Stefansson and Natkusiak approached the village and were met several miles south of it by a group of three hunters who had been seal hunting on the ice. The three hunters seemed a little timid at first, but indicated that Stefansson and Natkusiak had come from the southeast, a country inhabited by their neighbors, the Puivlirmiut, "who were now and then in the habit of arriving by the same route as ours, and at this season of the year, for purposes of trade" (Stefansson 1913:279). Stefansson and Natkusiak assured them that they had originated from the southwest but were arriving from the southeast simply because they had been visiting the Haneragmiut to the south. Stefansson added that they belonged to the same group of people who had visited several years before in a large schooner--the Olga. The three hunters remembered the Olga and had liked its crew.
First White Men
Willam Kuptana. The first encounter with white men was at Kangiqyuak[Prince Albert Sound]... That was the first time they ever saw white people. The white people were Billy Banksland[Natkusiak--actually an Inuk from Alaska] and his partner. That was also the first time the rifle was introduced to the Inuit. He advised the Inuit that the gun was dangerous. He told the Inuit not the handle the rifles.

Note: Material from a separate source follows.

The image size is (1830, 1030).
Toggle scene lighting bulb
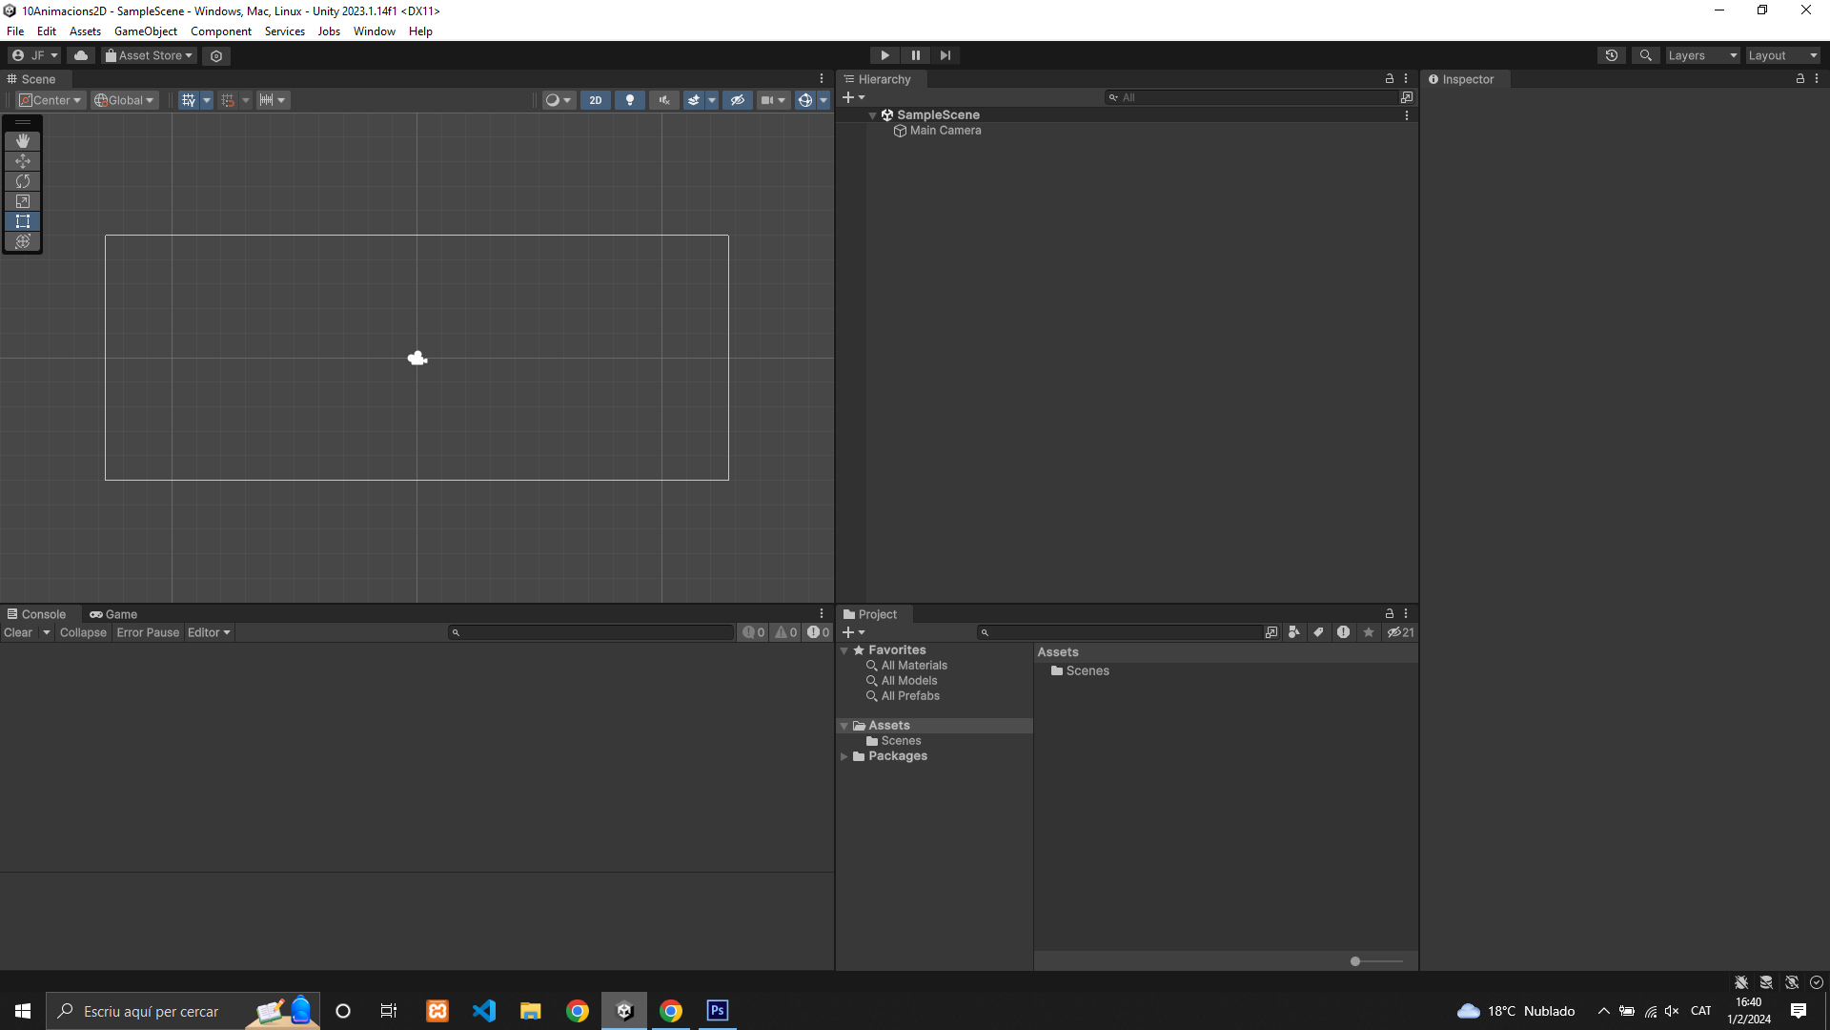point(629,100)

Incidentally, the herd of caribou were crossing from Banks Island to Victoria Island near the settlement where the Inuit were camped. Billy Banksland's partner ran forward to intercept the herd. He then abruptly aimed and fired the rifle and struck down one caribou. At that instance, the Inuit immediately rushed to the caribou that was shot down. In no time at all, the fresh killed carcass was devoured by the Inuit.
The white man started in disbelief at the way the carcass disappeared so swiftly. The reason the Inuit devoured the caribou so quickly was because it was a change in diet. Their main staple food all winter was seal meat.